Many in the Guard are upset they've been given no end date for their service, but the Kennons aren't complaining. "I got into this to fly and because I believed in the mission," Jerry says, "and that hasn't changed.''
Julie loves the Guard, too, but seems less certain of her future as a sky warrior: "If I'm back in the desert next spring? Honestly, I don't know...''
Hearing the Call to Serve -- Again
On September 11, 2001, Calvin Walker was working as a deputy sheriff in Rock Island, Ill., where he, his wife, Cristina, and their young son had just moved into a new home. "I always say a plane hit my house too," on that day, Cristina says. That's because as soon as he could talk her into it, Calvin quit his $36,000-a-year job to return to the Marine Corps, a full decade after he had left the military, as a low-ranking lance corporal making an annual salary of $20,000.
Then he drove their growing family -- Cristina was now pregnant with their second son -- across the country to their "new" new home, a boxy two-bedroom at Camp Lejeune in North Carolina. As they passed through the nearby towns, "all I kept seeing were tattoo parlors," Cristina remembers, "and I kept saying, 'Where are the normal neighborhoods?' " Before long, Calvin had shipped out for eight months, spending time first in Iraq, then in Liberia, where the U.S. military was helping ensure a peaceful change of government.
At 32, Calvin is one of the many older veterans -- older, that is, by the standards of earlier conflicts -- who re-entered the military after the terror attacks. When asked about his decision, though, he doesn't get into American foreign policy. He doesn't mention President Bush or, for that matter, Saddam Hussein. For him, the whys of war are secondary to his faith that God, as well as Uncle Sam, wanted him back in uniform. With his country under attack, he says, "I thought I could do something better in the military than in law enforcement."

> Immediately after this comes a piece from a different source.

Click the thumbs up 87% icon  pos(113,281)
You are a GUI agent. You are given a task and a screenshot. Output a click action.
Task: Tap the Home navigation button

"He kept saying we don't need a lot of material things,'' Cristina adds, so the salary cut didn't deter him. Brought up in a nondenominational Protestant church outside Atlanta, he converted to his Portuguese wife's Catholic faith three years ago. In a long conversation in their living room -- filled with holy cards, a framed picture of Pope John Paul II and statues of the Virgin Mary -- Calvin repeatedly connected the dots between his service and his spirituality.